Quote:
Originally Posted by
Corona688
Yes, and the overhead you were worried about was the same atomic operations you're hellbent on using now.
But with those atomic operations I can avoid sending threads to sleep and having to wake them up.
Quote:
I remain stolidly unconvinced that spinlocking is more efficient than blocking.
I would agree if no other progress is being made, but to reiterate, the thread-pool I'm building is for dedicated use with a custom application which features high numbers of tasks. 95% of the time I would expect my threads to have tasks to execute, a plenty of them. The remaining 5% would be a situation where there's no work to do, so it's not a problem.
Quote:
Are you sure of that? You only discovered thread-specific data last week.

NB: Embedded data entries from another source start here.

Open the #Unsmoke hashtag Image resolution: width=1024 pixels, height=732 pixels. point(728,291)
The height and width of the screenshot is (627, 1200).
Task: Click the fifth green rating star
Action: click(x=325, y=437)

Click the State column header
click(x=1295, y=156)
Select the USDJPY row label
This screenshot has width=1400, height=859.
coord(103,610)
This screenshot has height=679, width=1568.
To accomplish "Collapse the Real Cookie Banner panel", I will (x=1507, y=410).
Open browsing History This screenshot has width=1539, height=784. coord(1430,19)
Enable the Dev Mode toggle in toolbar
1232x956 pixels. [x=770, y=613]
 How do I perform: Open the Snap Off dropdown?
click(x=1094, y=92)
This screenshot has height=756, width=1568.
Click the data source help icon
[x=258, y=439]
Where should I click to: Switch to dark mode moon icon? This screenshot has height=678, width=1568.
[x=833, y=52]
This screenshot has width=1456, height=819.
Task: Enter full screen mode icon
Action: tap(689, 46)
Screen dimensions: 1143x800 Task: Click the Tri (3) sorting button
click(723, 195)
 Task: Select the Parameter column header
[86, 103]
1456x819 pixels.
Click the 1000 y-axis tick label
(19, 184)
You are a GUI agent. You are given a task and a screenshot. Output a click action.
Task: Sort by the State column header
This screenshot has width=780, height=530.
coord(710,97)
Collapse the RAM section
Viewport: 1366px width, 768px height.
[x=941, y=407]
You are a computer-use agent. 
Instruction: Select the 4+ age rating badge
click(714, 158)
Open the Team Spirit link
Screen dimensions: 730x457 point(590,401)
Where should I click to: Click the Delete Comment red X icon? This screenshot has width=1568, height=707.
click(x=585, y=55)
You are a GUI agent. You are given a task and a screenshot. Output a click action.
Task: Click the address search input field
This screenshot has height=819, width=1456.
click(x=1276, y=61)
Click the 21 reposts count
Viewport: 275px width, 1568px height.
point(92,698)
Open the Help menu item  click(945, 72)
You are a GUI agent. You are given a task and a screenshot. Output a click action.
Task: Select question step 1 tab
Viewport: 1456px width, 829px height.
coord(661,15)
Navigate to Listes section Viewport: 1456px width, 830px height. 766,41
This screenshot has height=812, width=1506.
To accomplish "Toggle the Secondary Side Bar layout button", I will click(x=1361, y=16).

Pretty sure, I've already built prototypes of my system in Erlang and I found a need for such control.
---------- Post updated at 12:41 AM ---------- Previous update was at 12:30 AM ----------
Quote:
Originally Posted by
fpmurphy
NPTL has been proven in numerous benchmarks to satisfactorily scale to tens of thousands of threads of execution.
Are you saying it's possible to create tens of thousands of pthreads on linux? I tried this some time ago and I couldn't generate anywhere near that amount, doesn't the kernel impose strict limits on the number of threads that can be generated anyway?
Quote:
Frankly if you wish to scale to tens of thousands of threads you have lots more problems to worry about than what you have discussed so far. See
The C10K problem for example.
Thanks, I have encountered similar problems. But to explain, I'm not working at the abstraction of pthreads in the "thread-pool" but rather very lightweight tasks of execution that involve little more than a function call, some memory and no context switching. Something along the lines of protothreads. The pthreads underneath simply run these tasks in a continous loop.
Quote:
BTW, an alternative approach to scaling your application might be use something like CUDA and offload the application to a GPU.
Thanks, I have examined CUDA and OpenMP, Threading Building Blocks etc, but the nature of what I'm doing involves an expansion of state, whereas these libraries typically feature a mapping of many parallel elements onto parallel resources, assigning a "thread" of execution to each iteration of a loop for example.
As mentioned in the previous post I began my work with Erlang, which offers 10s of 1000s of lightweight processes, communicating via message passing. But I found I needed more control than was on offer.